Our apartment has gas leaks. And I am not just talking about the ones coming out of our asses. Every so often, one of our burners goes out and it smells terrible. I’m not really sure why it happens. Or how actually. Just that now and again we have to relight a pilot. Except we don’t have matches. So it is pretty humorous to watch us try to light the thing. We open the top of the stove. Stare for a little while. Then we grab a lighter. Right before we try to light it, I freak out and have visions of explosions and fire. So the lighter goes away. Sometimes we try a piece of paper. We have two pilots so we light the paper with one, and then try to ignite the other pilot. It never works. The paper burns too fast or doesn’t burn. Again, this accompanied by visions of our apartment going up in flames. Ultimately, we end up calling the building manager and making him deal with it. It is probably easier for us to buy matches, but that would require some sort of planning/remembering/organization on our part, and preparedness really isn’t our strong suit.

Head Cold

So, you know how you get those head colds where it feels like someone has hit you in the face with a bat? yeah, those suck. Too bad I have one right now.
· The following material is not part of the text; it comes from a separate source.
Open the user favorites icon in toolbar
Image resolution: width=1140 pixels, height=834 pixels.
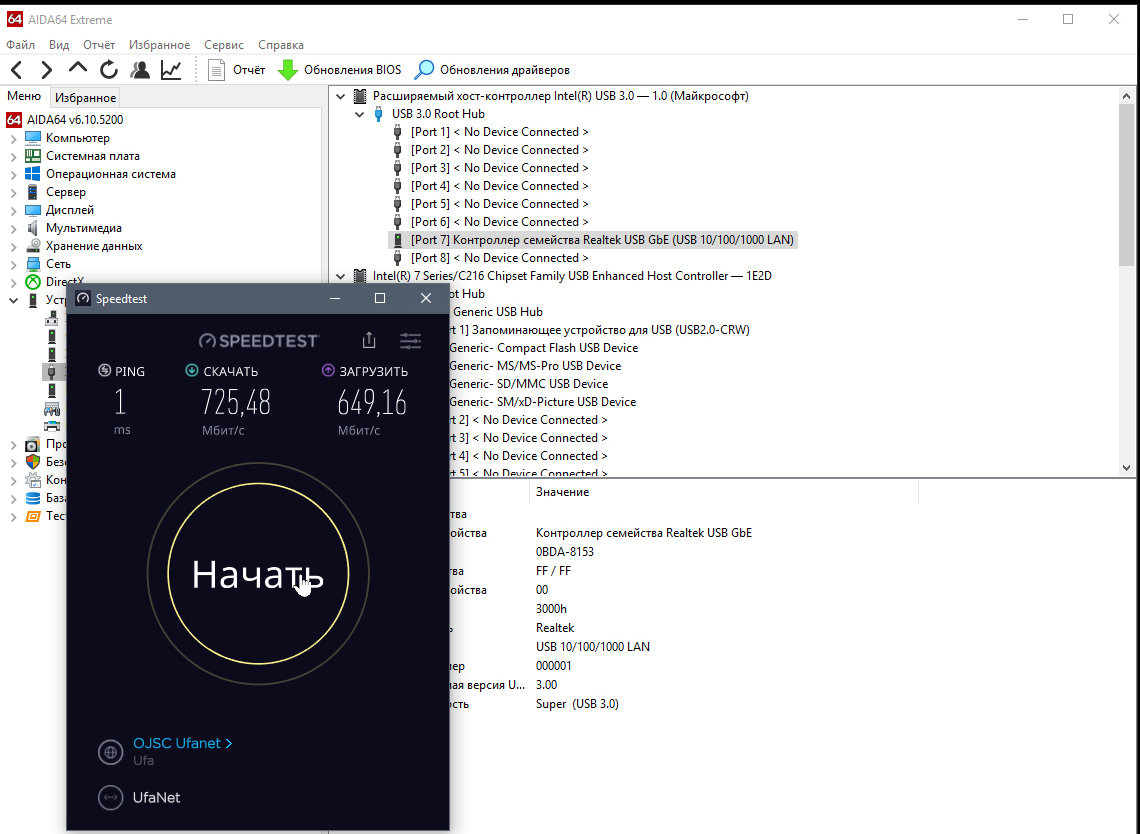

It is a real downer to have this cold right now, but when is it ever not a downer to have a cold?

Our Mail is Lame

We have the mail of death where we live. No joke. Half the time mail doesn’t reach us. Especially when we first moved in. We did not get any mail, but it didn’t get back to the sender for months! My poor sister Clara has sent several letters and half the time the letters get lost. And now, people we send mail to don’t get it! I made Clara a friendship bracelet in February and she has not gotten it yet. What’s that about?

Maybe the mailman took it; it was a pretty awesome bracelet.

Movie Review: Beastly

So I saw Beastly, but before you cast judgement, know that it was because of my internship. I took my Thursday group to the movie.

The movie was just as I expected: a great movie for high school girls. This pretty much summarizes my review of the movie except for a few plot details that bothered me.

First there were two really awkward moments where the main actor clearly did not know what to do. If those were the scenes the director chose to make the final cut, I do not want to see the scenes that did not make the cut. Clearly, someone has not grown into his body yet and does not understand how it moves.

Second, the two main characters Alex/Hunter and Lindy are seniors in high school yet are living as two college students (or older). Literally, they are sequestered from the outside world and have all the money they could want at their fingertips. It is entirely unbelievable.

I think it was a good role choice for Vanessa Hudgens’ first major role back. I also think that Mary-Kate Olsen did an excellent job, but it is a little weird to see her without her other half.

¿Dónde está el baño?

Last night, my husband got lost on his way to the bathroom, which, when you think about it, is kind of amazing. Our apartment is not that big. When you leave our bedroom all you have to do is turn right and you are in the bathroom. My only guess is that he turned left. Once he turned left once, all hope was lost. I imagine him wandering throughout our apartment unsure of where he was at all. I bet he thought we were not even home. Eventually, he found his way back to the bedroom. Instead of just coming back to bed and keeping me from knowing, he sat down on the end of the bed, right on my feet, which woke me up. I remember pulling my feet away from him, groggily looking up and asking him what he was doing. That’s when he told me he was looking for the bathroom. I didn’t have time for his late night antics, so I gave my advice, and sent him on his merry search. Since the sheets were dry this morning, and I found no puddles in any corner of the apartment, I assume he eventually made it to the bathroom.